Task prompt: Please rewrite the items from the line containing "Backstage (411, 193)" through the line containing "области (271, 408)", replacing "Spielplan" with "Programm" and keeping everything else the same.

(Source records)
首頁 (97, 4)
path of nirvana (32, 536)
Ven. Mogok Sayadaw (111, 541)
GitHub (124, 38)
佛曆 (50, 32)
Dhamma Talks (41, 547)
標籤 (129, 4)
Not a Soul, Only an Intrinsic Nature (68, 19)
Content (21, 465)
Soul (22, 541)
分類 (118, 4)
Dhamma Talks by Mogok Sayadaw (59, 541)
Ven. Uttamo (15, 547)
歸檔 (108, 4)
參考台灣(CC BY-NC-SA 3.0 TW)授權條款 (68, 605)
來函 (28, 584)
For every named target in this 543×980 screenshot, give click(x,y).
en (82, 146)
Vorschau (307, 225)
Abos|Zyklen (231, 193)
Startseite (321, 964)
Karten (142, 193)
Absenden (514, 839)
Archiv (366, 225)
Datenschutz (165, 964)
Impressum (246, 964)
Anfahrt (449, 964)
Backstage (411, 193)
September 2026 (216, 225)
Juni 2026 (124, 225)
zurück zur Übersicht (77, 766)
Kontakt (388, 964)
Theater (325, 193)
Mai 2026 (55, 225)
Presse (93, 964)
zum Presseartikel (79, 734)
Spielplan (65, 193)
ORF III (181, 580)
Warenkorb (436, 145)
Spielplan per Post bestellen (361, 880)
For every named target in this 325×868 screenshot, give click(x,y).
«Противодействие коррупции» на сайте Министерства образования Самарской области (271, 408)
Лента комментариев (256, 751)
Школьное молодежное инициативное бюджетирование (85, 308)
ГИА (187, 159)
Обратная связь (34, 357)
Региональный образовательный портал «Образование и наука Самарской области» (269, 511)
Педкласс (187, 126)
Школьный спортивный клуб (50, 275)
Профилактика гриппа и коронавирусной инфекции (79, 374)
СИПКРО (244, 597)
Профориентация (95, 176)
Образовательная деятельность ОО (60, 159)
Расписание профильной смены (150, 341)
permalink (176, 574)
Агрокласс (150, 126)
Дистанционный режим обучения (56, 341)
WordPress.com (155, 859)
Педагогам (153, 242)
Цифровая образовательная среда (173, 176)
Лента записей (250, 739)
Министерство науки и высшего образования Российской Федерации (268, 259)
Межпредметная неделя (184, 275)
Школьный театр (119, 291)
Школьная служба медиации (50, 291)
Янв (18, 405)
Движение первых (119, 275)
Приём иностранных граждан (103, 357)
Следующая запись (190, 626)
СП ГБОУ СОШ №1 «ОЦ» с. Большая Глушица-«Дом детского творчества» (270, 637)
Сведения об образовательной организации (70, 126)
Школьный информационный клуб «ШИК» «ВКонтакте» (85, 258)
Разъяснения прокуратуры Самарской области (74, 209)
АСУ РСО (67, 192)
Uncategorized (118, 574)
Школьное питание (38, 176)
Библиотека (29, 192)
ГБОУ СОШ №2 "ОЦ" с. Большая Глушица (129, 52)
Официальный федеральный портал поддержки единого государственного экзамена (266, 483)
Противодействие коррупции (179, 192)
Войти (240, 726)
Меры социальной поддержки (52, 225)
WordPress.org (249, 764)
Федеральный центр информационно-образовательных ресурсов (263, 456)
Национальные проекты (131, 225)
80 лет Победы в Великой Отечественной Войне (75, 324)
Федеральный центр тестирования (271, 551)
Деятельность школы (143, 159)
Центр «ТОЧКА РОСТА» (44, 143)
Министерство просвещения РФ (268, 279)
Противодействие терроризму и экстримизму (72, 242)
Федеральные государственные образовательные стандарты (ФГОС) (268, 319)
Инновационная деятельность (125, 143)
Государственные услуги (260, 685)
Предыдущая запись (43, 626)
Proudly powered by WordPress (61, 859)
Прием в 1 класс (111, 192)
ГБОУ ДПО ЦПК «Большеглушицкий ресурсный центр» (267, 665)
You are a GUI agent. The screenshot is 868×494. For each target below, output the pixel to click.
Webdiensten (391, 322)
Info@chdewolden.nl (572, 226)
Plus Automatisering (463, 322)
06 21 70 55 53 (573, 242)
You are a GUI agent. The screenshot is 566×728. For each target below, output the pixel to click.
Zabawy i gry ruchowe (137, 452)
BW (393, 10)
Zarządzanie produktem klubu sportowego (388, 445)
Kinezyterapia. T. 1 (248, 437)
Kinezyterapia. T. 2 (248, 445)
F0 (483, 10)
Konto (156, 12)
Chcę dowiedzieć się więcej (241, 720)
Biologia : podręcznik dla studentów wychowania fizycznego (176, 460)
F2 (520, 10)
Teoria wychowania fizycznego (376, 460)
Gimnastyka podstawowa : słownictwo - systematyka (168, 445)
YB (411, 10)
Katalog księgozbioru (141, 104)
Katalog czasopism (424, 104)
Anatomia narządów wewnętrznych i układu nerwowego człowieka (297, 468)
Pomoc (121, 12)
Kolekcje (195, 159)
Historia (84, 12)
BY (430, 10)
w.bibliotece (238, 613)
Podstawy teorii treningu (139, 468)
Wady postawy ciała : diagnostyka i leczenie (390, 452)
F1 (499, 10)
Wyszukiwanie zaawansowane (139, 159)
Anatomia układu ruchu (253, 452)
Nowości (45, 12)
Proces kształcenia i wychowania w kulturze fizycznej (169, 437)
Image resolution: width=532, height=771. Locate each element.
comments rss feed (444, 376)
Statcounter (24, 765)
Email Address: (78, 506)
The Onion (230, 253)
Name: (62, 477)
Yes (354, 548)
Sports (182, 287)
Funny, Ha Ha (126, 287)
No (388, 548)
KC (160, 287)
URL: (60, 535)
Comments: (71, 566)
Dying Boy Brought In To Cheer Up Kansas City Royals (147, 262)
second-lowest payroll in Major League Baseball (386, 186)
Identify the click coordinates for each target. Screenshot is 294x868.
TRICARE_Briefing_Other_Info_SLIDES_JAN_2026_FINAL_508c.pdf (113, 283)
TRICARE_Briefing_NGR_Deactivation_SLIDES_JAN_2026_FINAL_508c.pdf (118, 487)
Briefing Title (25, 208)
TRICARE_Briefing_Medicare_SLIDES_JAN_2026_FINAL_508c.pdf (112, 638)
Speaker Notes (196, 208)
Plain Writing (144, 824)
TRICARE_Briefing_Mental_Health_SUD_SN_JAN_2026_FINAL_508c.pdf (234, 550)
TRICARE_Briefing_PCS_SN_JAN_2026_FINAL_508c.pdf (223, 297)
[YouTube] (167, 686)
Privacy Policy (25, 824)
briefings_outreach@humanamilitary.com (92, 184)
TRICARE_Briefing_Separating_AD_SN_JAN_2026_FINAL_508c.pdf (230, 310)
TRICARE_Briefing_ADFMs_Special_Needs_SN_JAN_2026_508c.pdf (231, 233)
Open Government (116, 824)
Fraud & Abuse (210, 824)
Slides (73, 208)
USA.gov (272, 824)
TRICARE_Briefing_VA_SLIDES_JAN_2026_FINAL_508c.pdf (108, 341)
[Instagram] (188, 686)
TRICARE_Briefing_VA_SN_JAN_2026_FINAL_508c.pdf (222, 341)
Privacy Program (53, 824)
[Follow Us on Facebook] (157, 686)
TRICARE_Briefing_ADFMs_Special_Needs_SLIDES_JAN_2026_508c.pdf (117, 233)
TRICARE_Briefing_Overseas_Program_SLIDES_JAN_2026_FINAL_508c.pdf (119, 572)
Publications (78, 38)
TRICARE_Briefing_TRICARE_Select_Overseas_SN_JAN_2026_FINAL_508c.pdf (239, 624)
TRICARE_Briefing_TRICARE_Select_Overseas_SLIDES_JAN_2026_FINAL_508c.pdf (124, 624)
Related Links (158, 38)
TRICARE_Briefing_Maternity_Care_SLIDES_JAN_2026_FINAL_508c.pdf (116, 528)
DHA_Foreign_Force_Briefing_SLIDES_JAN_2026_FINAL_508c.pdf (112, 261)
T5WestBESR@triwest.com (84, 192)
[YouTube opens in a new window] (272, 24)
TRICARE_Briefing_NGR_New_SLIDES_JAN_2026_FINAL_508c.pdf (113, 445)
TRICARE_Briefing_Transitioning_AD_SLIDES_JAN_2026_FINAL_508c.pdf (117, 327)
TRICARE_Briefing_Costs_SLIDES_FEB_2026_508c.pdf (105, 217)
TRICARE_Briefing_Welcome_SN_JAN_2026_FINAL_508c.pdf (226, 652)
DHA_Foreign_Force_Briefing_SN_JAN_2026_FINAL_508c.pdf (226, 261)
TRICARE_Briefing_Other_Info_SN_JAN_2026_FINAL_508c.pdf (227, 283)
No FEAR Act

The reply:
Backstage (411, 193)
September 2026 (216, 225)
Juni 2026 (124, 225)
zurück zur Übersicht (77, 766)
Kontakt (388, 964)
Theater (325, 193)
Mai 2026 (55, 225)
Presse (93, 964)
zum Presseartikel (79, 734)
Programm (65, 193)
ORF III (181, 580)
Warenkorb (436, 145)
Programm per Post bestellen (361, 880)
For every named target in this 325×868 screenshot, give click(x,y).
«Противодействие коррупции» на сайте Министерства образования Самарской области (271, 408)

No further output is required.